I have a set of $M$ vectors in the module $\mathbb{Z}^n$ ($M>n$) over $\mathbb{Z}$.
Question 1: How can I find a linearly independent subset of these vectors? (so that others can be written as a linear combination of this subset with integer coefficients)
Question 2: Let's assume that this linearly independent subset forms the basis for an $n$-dimensional lattice (or equivalently there are $n$ of them). Is there a way that without finding the subset, I can find the determinant of the matrix whose columns are these basis?

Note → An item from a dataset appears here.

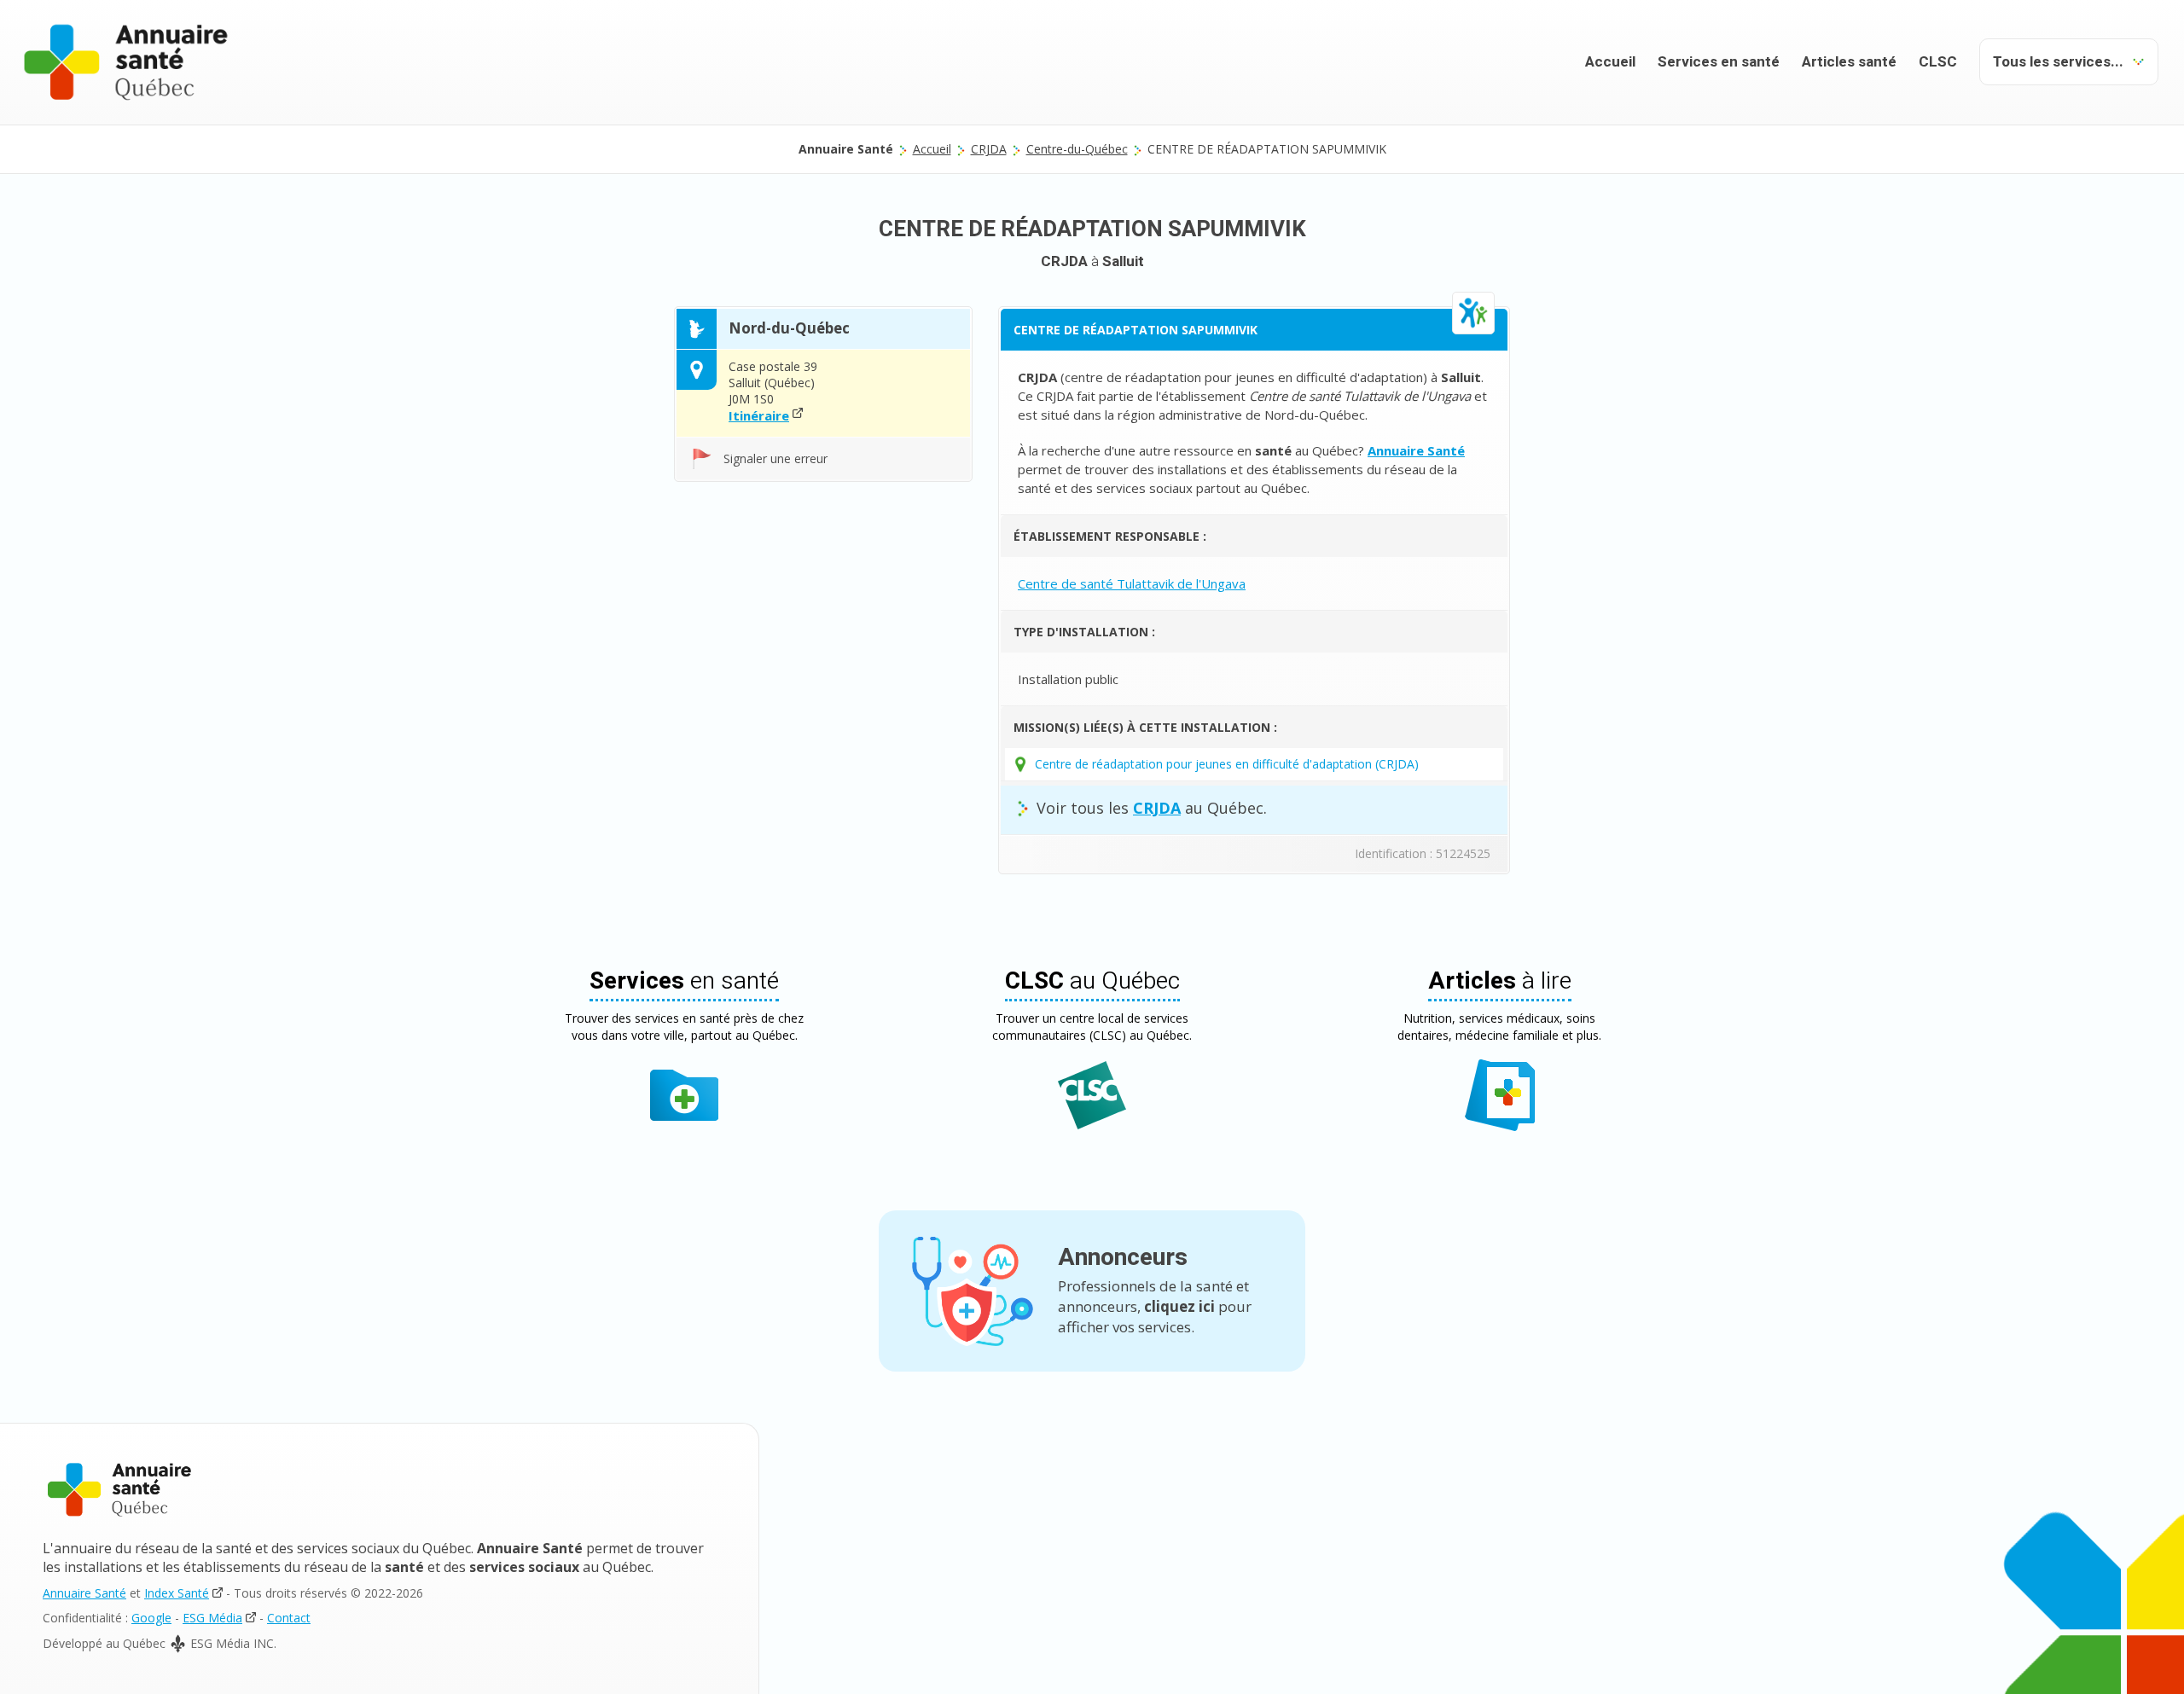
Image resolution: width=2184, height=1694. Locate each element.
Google (151, 1618)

To clarify, let's say for example I have these $M=3$ vectors in $\mathbb{Z}^2$:
$$
v_1 = (1,1) \\
v_2 = (2,0) \\
v_3 = (0,2)
$$
What I want for the linearly independent subset is either the subset $\{v_1,v_3\}$ or $\{v_1,v_2\}$ but not $\{v_2,v_3\}$. Because for example in the first case I can write $v_2 = 2v_1-v_3$.
Best Answer
For question 1, write the extended matrix $$\begin{pmatrix} 1&2&0\\ 1&0&2\\ \end{pmatrix}$$ and then bring it to Hermite Normal Form (HNF). The answer will always be of the form $$\begin{pmatrix} c | 0 \end{pmatrix}$$ ie a square lattice c that gives the basis you are asking for, followed by zero columns. You might want to search for "Hermite Decomposition" algorithm if you are not sure how to perform the transformation. Since you are working in $\mathbb{Z}^n$ all the operations of the algorithm can be performed mod n.

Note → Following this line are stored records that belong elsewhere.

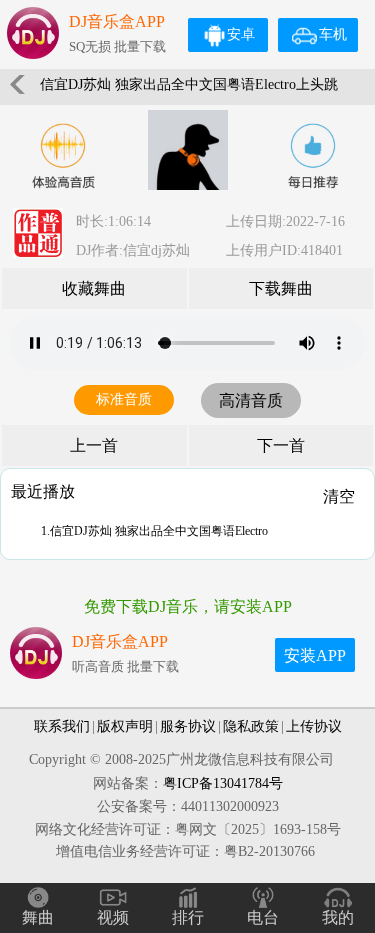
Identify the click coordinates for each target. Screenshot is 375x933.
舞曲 (38, 917)
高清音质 (251, 400)
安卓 (241, 34)
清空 (339, 496)
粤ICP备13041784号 (223, 783)
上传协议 (314, 726)
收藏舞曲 (94, 288)
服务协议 (188, 726)
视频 (113, 917)
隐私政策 (251, 726)
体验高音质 (63, 156)
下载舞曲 (281, 288)
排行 (188, 917)
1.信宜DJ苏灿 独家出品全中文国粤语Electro (154, 531)
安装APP (315, 655)
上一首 (94, 445)
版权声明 (125, 726)
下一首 (281, 445)
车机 (333, 34)
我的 (338, 917)
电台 (263, 917)
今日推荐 (313, 156)
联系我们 (62, 726)
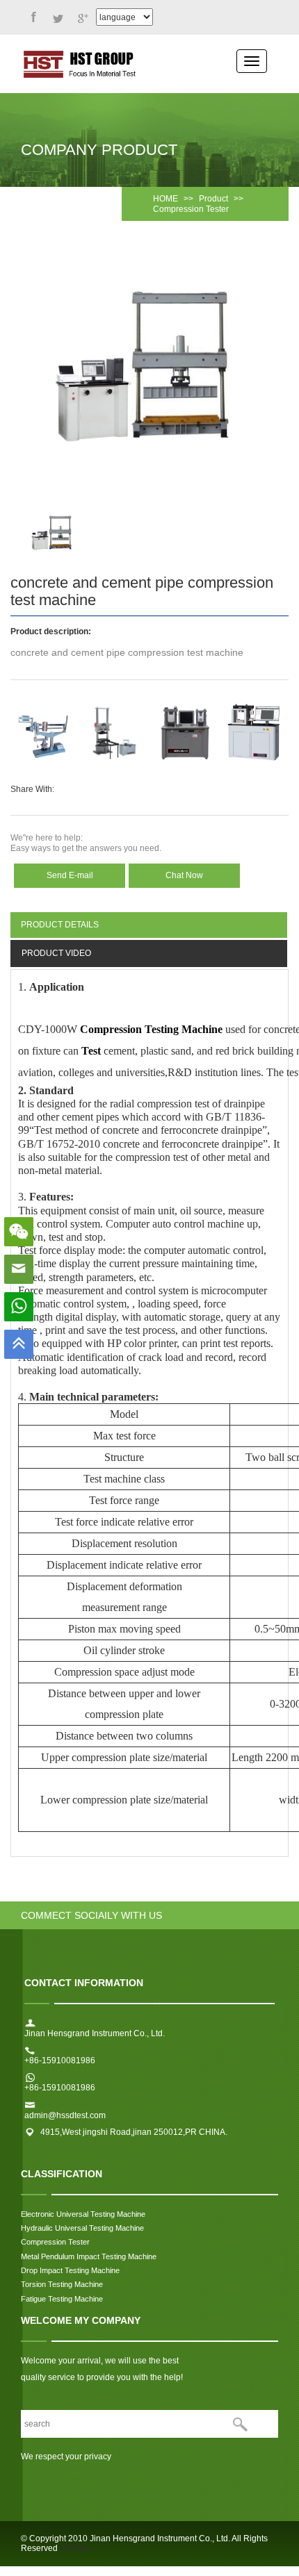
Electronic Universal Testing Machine (83, 2214)
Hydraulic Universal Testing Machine (82, 2228)
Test (91, 1051)
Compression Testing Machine (151, 1029)
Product (213, 199)
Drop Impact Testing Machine (70, 2270)
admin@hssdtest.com (65, 2115)
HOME (165, 199)
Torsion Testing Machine (63, 2284)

For question 2 I am not familiar with any possible way of calculating the determinant without going through step 1 first. The determinant will not be $\pm1$ as written in another answer. Even for the example mentioned here, where $$c=\begin{pmatrix} 1&0\\ 1&2\\ \end{pmatrix}$$ the determinant is 2. Once $c$ is known calculating det$(c)$ is straightforward.